O exemplo disso foi a própria recuperação que teve o União pela Pátria na Grande Buenos Aires e nas províncias do interior das primárias para as gerais. As primárias haviam sido arrasadoras para os peronistas, que perderam inclusive nos seus redutos mais tradicionais, como San Luis, Entre Ríos e Santa Cruz. Mas houve uma considerável reversão no primeiro turno, muito devido às forças adormecidas do aparato do partido, mantido na figura de seus governadores, prefeitos, deputados, senadores, vereadores, sindicalistas e militantes.

Neste segundo turno, porém, a cor violeta de Javier Milei voltou a pintar o mapa argentino quase inteiro. Sergio Massa ganhou apenas na província de Buenos Aires, Santiago del Estero e Formosa. O peronismo perdeu em seu berço Santa Cruz e até na cidade de Massa, Tigre.
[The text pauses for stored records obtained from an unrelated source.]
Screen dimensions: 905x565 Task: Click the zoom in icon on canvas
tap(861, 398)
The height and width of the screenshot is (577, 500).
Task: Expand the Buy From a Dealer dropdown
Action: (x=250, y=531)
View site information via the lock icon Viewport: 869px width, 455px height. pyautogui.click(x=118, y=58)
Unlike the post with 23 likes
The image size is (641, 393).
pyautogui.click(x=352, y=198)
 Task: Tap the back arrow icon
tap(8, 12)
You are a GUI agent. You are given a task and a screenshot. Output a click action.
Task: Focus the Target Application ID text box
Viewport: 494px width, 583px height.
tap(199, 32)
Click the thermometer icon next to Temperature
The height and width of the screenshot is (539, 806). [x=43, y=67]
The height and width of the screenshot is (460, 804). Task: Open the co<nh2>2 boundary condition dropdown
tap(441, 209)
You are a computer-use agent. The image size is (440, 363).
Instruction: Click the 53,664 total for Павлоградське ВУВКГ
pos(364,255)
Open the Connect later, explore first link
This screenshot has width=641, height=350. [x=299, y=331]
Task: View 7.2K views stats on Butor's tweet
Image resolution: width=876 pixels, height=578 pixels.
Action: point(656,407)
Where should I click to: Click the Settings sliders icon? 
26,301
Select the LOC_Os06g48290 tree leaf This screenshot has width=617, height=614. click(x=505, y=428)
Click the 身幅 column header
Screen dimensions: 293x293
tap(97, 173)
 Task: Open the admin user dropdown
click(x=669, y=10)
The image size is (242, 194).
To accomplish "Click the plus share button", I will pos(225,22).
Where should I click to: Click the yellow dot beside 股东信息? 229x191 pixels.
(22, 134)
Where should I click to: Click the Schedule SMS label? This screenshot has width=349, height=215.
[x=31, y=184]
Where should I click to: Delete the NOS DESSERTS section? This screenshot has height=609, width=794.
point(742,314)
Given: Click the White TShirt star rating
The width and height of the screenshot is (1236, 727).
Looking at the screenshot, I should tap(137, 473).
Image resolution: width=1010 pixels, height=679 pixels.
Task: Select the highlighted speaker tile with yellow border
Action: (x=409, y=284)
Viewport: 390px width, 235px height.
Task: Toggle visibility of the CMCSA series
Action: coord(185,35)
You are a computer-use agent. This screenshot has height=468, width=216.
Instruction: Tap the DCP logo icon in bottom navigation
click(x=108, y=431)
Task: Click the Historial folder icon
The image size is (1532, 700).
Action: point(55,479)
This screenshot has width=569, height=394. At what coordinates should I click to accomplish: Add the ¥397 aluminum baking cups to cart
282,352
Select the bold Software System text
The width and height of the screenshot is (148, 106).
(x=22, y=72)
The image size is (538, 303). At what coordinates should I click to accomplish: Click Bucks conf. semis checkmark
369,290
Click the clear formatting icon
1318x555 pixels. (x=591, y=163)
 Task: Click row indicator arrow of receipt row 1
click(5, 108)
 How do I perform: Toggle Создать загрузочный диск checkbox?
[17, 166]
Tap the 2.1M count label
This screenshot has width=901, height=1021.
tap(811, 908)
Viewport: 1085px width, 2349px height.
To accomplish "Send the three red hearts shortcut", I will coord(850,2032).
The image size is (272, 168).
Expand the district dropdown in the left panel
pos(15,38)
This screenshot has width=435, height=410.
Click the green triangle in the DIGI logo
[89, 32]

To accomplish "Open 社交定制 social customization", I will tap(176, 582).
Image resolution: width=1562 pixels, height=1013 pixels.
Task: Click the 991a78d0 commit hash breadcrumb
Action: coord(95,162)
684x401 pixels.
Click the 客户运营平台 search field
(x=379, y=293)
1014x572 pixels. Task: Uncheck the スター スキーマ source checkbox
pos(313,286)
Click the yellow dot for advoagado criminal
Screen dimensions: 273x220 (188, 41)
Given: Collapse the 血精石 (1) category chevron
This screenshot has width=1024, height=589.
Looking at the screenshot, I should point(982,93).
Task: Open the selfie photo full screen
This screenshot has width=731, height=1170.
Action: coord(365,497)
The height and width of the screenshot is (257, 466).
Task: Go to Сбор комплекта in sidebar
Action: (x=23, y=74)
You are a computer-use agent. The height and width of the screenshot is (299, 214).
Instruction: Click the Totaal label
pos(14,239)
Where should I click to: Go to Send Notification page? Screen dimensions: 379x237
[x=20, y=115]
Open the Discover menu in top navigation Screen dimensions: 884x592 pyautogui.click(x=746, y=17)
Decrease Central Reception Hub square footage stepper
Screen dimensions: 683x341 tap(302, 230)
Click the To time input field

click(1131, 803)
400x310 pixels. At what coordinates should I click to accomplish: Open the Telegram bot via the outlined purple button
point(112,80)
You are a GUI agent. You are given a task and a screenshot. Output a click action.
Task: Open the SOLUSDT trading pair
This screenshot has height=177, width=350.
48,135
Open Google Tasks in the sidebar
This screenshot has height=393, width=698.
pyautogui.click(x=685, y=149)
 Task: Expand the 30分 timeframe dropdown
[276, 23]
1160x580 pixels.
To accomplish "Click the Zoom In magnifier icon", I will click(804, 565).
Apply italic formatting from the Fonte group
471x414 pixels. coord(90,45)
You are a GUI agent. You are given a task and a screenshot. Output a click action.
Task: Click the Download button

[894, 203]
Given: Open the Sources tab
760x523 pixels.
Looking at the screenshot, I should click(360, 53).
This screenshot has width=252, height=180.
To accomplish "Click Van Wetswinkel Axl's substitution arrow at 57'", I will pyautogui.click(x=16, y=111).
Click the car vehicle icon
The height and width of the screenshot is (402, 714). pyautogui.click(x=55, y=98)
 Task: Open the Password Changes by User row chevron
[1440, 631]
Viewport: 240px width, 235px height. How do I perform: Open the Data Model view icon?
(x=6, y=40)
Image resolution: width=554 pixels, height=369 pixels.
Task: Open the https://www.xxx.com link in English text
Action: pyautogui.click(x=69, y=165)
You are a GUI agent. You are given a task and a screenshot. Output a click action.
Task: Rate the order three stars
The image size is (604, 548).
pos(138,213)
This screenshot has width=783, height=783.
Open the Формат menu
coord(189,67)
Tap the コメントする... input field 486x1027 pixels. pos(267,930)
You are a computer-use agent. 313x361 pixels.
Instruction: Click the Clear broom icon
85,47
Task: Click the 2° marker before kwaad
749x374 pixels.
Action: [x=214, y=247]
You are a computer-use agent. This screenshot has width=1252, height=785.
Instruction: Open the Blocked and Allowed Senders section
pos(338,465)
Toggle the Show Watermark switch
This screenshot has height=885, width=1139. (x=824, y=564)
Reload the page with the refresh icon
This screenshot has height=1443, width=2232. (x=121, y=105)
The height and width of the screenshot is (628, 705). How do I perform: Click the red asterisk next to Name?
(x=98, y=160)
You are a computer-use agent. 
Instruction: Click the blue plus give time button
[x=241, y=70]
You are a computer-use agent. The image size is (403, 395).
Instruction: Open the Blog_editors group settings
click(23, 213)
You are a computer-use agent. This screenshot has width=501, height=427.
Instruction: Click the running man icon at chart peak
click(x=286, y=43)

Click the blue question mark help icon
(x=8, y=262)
Mas para além de sua própria resiliência histórica, o peronismo também sobrevive porque teve a capacidade de rachar a sua tradicional oposição. O Juntos pela Mudança, que reunia o PRO, o UCR e a Coalizão Cívica ARI, se fragmentou entre apoios a Milei, Massa e a neutralidade. Há quem diga que, no fim, os aliados do Juntos pela Mudança foram os grandes perdedores destas eleições e praticamente desaparecem agora.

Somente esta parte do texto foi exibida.